石居麻耶 パパ・ユーアクレイジー(ウィリアム・サローヤン・訳伊丹十三)
岩淵華林 この闇と光(服部まゆみ)
宇野亜喜良 悪魔の辞典(ピアス/西川正身・編訳)
大竹彩奈 氷点(三浦綾子)
大谷郁代 猫を抱いて象と泳ぐ(小川洋子)
蟹江杏 杏っ子(室生犀星)
財田翔悟 魍魎の匣(京極夏彦)
新藤杏子 春と修羅(宮澤賢治)
高橋千裕 失楽園(ジョン・ミルトン)
田嶋健太郎 智恵子抄(高村光太郎)
立木美江 山月記(中島敦)
中西静香 小さいおうち(中島京子)
中原亜梨沙 金子みすゞ詩集(金子みすゞ)
名古屋剛志 サヨナライツカ(辻仁成)
成田朱希 偽偽満州(岩井志麻子)
新倉佳奈子 草迷宮(泉鏡花)
野村直子 第七官界彷徨(尾崎翠)
深瀬優子 お縫い子テルミー(栗田有起)
まちゅまゆ 鏡の中の鏡(ミヒャエル・エンデ)
宮本順子 宮澤賢治童話集(宮澤賢治)
桃田有加里 供述によるとペレイラは……(アントニオタブッキ)
山科理絵 カイン"自分の弱さに悩む君へ"(中島義道)
山城有未 ZOO1(乙一)
芸大日本画科ご出身の、田嶋健太郎氏という方が「智恵子抄」を出展なさっています。ありがたや。
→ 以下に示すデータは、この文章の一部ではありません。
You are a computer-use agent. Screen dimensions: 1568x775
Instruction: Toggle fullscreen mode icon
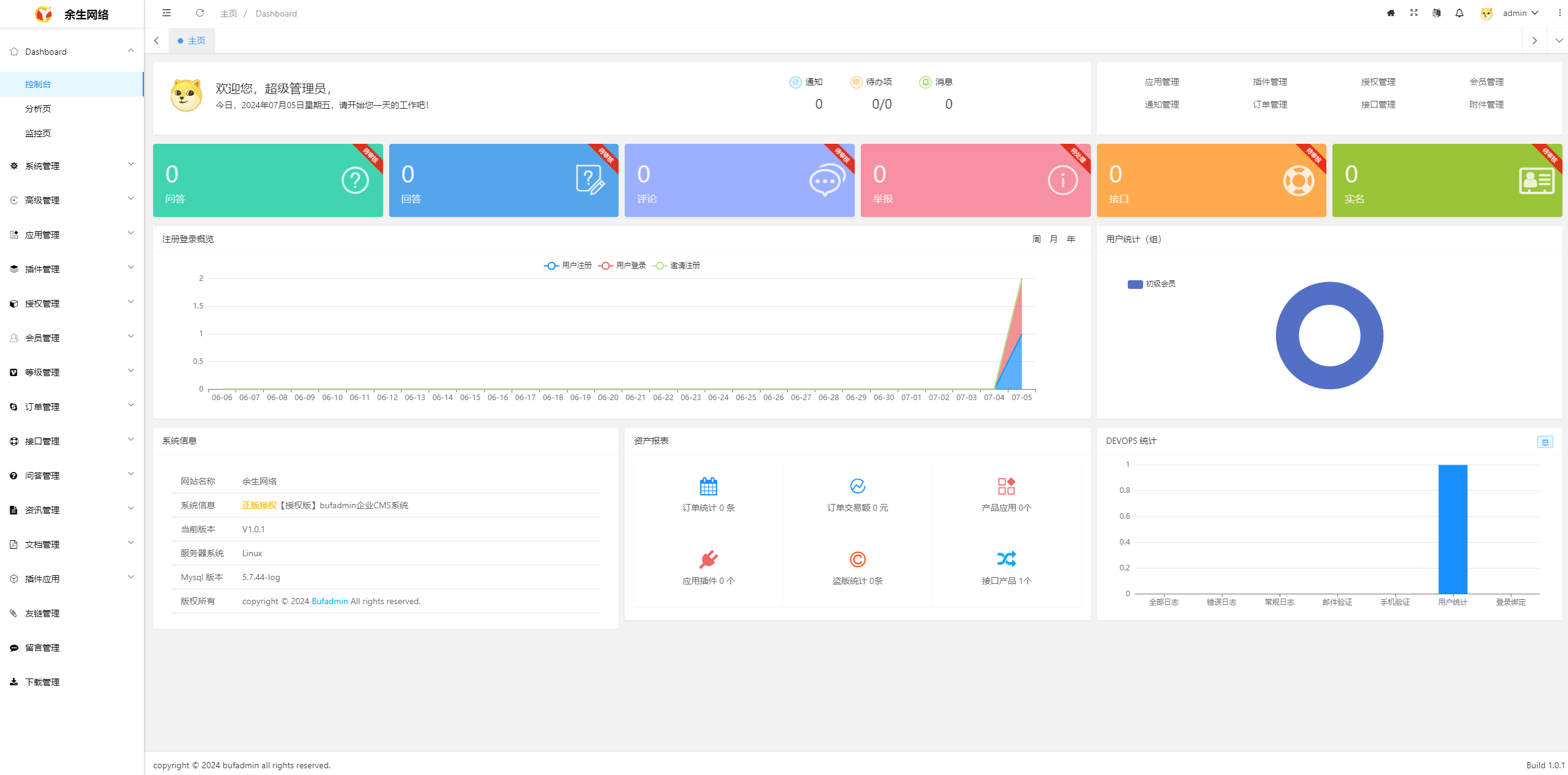pyautogui.click(x=1414, y=13)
「智恵子抄」というと、大正浪漫ふうの縞の着物に日傘、手にはレモン、といったところがお約束ですが、そういう固定観念にとらわれていないところが、かえっていいと思いました。
他の出展作家の皆さんも、それぞれに力のこもった作品です。一人一点、というところで、妥協がないような気がしました。上記リストにある通り、古今東西の作品からのインスパイアとなっている点も良いと思います。
いつも同じようなことを書いていますが、数十年後、「高村光太郎? 誰、それ?」、「『智恵子抄』? 知らないなぁ……」ということにならないことを祈ります。
今週末まで開催されています。ぜひ足をお運びください。
【今日は何の日・光太郎 補遺】 11月27日
昭和7年(1932)の今日、東京美術学校講堂で「黒田清輝胸像」が除幕されました。
光太郎肖像彫刻、一つの頂点です。
しかし、この年、智恵子が自殺未遂。その後、完全に夢幻界の住人となり、光太郎もその対応に追われ、しばらくは彫刻も非常に寡作の時期が続くことになります。